Edit: actually, it makes sense syntactically for it to be a monad but Haskell doesn't really have the machinery to make it work so scratch that.

Comment author: gwern 24 December 2010 03:15:46AM 0 points [-]

No no, Haskell probably does. Look at the ST monad - you go 'into' it and then you can perform all sorts of destructive updates but purity is preserved by having to 'escape' it before its results are available anywhere else.

Comment author: paulfchristiano 24 December 2010 04:00:33AM 0 points [-]

The problem is that the only thing Haskell can do with functions is use them as black boxes, to the best of my knowledge. To apply a function to homomorphically encrypted data, you can't use it as a black box---you need to use an explicit description of the function.

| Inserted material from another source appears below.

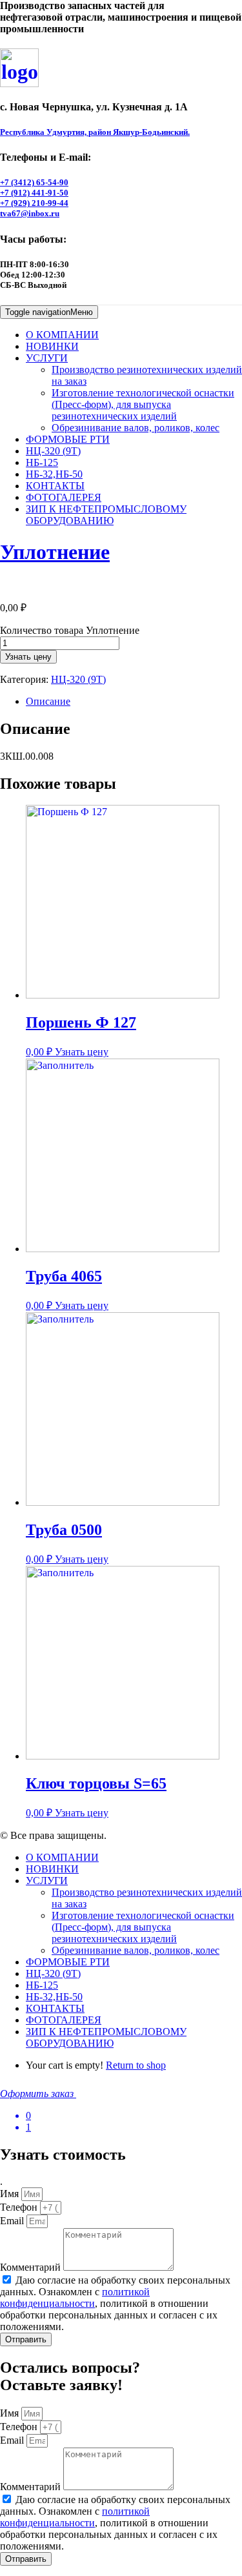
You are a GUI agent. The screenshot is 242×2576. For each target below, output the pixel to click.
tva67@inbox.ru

Comment author: gwern 24 December 2010 04:30:27AM *  0 points [-]

Well, my point was that you can do something akin to Perl's taint - force operations to be done only within a particular type context.

So you could do something similar to the ST monad but instead of accepting functions which generate any type output, it operates on, say, a parse tree/ADT representing a Lisp function which is evaluated with the rest of the homomorphic data.

But it's not really important; any such strategy would probably be done in a new language (for efficiency, if nothing else) and the into/escape invariant enforced by manual code inspection or something.